[Dataset excerpts]
┄┄┄┄┄┄┄┄┄┄

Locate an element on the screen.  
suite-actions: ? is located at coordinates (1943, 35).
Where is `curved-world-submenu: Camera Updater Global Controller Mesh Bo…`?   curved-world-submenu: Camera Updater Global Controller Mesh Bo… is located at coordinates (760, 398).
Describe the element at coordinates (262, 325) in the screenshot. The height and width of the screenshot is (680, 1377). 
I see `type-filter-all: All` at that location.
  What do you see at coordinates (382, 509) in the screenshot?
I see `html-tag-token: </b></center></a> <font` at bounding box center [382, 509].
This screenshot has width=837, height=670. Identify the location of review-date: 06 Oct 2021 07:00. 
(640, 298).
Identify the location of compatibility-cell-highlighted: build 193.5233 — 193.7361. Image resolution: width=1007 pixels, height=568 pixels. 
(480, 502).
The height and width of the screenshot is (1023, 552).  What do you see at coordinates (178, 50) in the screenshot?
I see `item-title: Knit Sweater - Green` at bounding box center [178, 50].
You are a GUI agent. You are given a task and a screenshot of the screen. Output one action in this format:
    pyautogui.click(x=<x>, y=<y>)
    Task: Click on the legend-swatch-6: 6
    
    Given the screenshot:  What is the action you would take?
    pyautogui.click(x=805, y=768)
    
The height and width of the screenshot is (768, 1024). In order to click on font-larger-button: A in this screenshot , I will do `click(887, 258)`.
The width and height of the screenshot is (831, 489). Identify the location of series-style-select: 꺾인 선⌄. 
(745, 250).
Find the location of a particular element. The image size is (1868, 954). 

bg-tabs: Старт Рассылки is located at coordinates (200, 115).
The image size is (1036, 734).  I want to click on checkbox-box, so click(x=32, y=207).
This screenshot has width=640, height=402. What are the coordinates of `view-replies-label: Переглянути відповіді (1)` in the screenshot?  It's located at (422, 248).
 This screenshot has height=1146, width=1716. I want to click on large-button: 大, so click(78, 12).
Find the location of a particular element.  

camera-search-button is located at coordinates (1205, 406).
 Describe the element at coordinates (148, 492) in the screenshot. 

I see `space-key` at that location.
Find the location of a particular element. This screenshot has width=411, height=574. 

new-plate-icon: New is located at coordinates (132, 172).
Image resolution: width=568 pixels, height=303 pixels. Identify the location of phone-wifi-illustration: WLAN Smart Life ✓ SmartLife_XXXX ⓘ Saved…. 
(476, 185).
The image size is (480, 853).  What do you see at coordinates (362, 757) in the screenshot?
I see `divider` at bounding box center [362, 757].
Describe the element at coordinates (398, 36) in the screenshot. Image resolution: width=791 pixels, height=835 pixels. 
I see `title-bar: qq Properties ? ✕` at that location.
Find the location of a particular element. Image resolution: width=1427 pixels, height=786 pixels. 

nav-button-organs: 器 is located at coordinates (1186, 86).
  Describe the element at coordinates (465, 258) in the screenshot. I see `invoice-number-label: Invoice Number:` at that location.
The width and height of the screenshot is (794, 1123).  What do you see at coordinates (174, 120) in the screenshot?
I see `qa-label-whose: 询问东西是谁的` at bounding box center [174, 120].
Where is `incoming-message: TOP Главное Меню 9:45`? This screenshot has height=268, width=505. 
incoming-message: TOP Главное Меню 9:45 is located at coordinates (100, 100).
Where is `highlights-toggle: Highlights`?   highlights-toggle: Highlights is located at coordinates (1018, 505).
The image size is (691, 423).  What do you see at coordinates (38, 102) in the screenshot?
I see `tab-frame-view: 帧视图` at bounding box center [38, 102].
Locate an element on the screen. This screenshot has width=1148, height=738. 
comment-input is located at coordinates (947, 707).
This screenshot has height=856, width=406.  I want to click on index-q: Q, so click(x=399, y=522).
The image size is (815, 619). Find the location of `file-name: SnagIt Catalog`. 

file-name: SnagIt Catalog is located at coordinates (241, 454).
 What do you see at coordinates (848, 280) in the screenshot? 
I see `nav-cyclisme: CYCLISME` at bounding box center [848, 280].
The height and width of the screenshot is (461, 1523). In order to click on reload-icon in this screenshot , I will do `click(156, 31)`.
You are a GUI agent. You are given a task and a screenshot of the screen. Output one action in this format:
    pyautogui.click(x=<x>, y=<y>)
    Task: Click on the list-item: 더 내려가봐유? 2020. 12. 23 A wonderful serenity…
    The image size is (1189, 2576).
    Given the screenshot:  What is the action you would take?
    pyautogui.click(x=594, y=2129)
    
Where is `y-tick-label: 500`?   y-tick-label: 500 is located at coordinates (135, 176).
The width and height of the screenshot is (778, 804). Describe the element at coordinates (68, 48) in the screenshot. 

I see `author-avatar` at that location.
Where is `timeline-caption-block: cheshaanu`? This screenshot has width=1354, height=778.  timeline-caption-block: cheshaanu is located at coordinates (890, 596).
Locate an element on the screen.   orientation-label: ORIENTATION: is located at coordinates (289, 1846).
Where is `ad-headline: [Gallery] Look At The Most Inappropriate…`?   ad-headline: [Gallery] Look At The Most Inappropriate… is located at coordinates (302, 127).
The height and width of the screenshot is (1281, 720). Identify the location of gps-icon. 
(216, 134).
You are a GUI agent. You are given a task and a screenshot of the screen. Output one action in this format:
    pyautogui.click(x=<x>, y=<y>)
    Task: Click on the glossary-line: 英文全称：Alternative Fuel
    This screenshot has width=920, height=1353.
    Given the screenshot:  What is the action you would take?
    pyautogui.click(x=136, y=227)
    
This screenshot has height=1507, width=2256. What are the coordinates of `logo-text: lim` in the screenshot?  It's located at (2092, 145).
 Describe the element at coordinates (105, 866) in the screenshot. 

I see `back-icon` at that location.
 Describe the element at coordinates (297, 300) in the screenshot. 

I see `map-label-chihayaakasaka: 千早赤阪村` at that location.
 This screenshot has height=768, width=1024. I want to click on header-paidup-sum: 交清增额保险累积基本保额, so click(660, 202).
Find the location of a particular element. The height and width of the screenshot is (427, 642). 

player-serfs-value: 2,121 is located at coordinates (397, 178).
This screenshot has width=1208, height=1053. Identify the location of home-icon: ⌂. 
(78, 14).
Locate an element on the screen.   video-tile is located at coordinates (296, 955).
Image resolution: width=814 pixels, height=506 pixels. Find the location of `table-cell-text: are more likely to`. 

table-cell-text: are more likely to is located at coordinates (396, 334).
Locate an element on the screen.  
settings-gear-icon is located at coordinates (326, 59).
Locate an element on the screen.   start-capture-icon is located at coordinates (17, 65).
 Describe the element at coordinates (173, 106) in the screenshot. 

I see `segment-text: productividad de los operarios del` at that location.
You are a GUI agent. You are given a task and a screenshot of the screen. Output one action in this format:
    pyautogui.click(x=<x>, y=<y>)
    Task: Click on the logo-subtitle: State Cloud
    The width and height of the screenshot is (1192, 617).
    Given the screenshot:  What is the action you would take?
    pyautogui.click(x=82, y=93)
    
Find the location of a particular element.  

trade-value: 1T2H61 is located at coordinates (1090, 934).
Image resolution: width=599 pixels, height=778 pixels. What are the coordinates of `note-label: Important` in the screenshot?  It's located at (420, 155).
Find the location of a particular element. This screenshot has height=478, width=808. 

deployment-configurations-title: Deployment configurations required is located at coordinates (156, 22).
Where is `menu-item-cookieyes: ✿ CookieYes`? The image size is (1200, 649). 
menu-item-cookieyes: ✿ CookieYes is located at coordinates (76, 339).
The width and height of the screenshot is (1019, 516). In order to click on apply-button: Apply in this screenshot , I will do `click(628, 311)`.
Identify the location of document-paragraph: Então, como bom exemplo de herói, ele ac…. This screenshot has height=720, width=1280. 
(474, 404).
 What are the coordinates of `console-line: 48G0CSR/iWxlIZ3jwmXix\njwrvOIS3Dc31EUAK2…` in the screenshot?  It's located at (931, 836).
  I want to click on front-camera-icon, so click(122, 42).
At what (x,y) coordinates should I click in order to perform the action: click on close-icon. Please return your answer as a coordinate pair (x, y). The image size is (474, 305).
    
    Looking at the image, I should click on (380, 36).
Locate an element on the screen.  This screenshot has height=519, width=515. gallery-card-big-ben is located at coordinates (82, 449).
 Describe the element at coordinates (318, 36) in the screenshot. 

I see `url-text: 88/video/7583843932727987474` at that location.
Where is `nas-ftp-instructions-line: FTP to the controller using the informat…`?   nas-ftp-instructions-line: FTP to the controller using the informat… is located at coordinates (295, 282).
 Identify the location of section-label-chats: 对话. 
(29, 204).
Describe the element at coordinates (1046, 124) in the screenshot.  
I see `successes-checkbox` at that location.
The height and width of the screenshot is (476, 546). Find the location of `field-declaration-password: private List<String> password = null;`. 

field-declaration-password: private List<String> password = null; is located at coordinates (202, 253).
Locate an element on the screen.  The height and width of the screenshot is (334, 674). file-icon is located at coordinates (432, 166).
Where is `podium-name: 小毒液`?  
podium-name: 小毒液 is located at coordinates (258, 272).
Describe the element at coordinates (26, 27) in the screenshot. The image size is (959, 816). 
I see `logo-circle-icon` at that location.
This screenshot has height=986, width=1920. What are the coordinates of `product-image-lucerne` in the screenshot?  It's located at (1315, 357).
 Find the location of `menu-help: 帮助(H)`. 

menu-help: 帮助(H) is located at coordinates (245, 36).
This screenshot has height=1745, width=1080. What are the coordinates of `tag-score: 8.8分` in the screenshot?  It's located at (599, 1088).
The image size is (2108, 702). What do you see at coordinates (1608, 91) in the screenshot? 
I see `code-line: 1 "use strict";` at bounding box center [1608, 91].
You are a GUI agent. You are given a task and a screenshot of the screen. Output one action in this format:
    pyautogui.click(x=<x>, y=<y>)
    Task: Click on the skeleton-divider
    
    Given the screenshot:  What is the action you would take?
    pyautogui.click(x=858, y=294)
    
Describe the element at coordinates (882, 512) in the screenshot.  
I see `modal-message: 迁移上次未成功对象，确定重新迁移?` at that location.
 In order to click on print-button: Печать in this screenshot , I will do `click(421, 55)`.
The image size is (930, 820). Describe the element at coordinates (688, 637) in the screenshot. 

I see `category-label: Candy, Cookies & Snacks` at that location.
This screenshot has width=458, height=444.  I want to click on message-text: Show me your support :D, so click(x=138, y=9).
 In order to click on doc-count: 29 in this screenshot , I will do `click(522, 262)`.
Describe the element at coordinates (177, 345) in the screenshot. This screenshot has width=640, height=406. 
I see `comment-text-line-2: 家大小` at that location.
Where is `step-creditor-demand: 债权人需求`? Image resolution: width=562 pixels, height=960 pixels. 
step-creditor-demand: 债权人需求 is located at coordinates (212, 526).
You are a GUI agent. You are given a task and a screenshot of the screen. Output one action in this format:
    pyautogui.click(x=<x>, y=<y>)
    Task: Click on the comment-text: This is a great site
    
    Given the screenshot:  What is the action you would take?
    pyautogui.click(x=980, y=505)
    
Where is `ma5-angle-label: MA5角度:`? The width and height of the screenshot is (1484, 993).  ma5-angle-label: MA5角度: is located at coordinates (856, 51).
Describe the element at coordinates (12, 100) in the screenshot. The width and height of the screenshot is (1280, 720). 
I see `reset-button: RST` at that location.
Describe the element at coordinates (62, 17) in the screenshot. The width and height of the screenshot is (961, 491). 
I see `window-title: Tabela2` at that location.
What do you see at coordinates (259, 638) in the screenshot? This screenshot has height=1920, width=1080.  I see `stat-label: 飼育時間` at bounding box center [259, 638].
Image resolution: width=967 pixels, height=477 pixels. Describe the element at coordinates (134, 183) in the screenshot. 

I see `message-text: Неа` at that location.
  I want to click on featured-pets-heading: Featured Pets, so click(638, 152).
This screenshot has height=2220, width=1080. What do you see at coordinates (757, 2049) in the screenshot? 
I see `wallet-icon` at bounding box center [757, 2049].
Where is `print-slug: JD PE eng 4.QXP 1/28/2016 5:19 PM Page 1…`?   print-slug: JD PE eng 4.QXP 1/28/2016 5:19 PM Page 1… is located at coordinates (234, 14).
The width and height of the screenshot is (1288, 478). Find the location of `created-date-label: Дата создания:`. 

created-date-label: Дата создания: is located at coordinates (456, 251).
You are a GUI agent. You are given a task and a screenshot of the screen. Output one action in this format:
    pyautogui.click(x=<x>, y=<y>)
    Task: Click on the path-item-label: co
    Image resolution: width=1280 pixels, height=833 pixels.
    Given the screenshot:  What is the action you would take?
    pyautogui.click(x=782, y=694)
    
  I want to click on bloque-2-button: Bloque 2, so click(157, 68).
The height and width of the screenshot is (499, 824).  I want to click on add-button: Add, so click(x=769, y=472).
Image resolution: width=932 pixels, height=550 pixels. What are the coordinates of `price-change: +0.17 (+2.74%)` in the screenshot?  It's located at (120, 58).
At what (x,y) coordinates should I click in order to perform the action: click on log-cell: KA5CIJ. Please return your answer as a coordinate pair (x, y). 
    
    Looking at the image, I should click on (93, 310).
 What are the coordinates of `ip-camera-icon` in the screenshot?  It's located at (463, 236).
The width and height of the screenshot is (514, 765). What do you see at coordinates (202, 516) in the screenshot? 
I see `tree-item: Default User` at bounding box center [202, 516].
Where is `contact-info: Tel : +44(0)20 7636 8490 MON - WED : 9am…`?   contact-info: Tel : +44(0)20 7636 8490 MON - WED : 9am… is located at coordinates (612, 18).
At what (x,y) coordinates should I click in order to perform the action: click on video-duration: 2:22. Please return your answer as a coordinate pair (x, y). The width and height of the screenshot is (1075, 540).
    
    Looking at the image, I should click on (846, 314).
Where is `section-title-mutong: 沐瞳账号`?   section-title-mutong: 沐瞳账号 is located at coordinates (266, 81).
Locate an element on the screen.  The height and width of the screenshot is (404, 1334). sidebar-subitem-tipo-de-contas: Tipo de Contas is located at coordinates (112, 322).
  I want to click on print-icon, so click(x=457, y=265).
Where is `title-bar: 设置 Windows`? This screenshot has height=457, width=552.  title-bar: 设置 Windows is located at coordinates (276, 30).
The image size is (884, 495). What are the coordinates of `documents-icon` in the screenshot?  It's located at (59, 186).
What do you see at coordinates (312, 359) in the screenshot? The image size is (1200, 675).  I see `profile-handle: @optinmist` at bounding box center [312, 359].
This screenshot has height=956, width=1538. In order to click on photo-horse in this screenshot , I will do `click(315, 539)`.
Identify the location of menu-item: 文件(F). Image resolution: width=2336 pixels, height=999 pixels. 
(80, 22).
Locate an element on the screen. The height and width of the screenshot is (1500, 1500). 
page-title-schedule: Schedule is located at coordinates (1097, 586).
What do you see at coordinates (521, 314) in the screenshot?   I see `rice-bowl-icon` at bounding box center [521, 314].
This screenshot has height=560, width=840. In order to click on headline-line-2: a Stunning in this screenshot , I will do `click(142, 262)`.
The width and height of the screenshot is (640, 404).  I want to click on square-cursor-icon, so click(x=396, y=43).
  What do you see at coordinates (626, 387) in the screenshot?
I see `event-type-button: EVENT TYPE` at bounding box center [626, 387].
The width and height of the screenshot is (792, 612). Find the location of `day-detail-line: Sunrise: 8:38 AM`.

┄┄┄┄┄┄┄┄┄┄

## EXERCISE REQUIREMENTS
Copy out everything from the line containing "Identify the location of menu-item: 文件(F)." down to the end of the lines above, with no changes.

## OUTPUT OF THE TASK
Identify the location of menu-item: 文件(F). Image resolution: width=2336 pixels, height=999 pixels. 
(80, 22).
Locate an element on the screen. The height and width of the screenshot is (1500, 1500). 
page-title-schedule: Schedule is located at coordinates (1097, 586).
What do you see at coordinates (521, 314) in the screenshot?   I see `rice-bowl-icon` at bounding box center [521, 314].
This screenshot has height=560, width=840. In order to click on headline-line-2: a Stunning in this screenshot , I will do `click(142, 262)`.
The width and height of the screenshot is (640, 404).  I want to click on square-cursor-icon, so click(x=396, y=43).
  What do you see at coordinates (626, 387) in the screenshot?
I see `event-type-button: EVENT TYPE` at bounding box center [626, 387].
The width and height of the screenshot is (792, 612). Find the location of `day-detail-line: Sunrise: 8:38 AM`.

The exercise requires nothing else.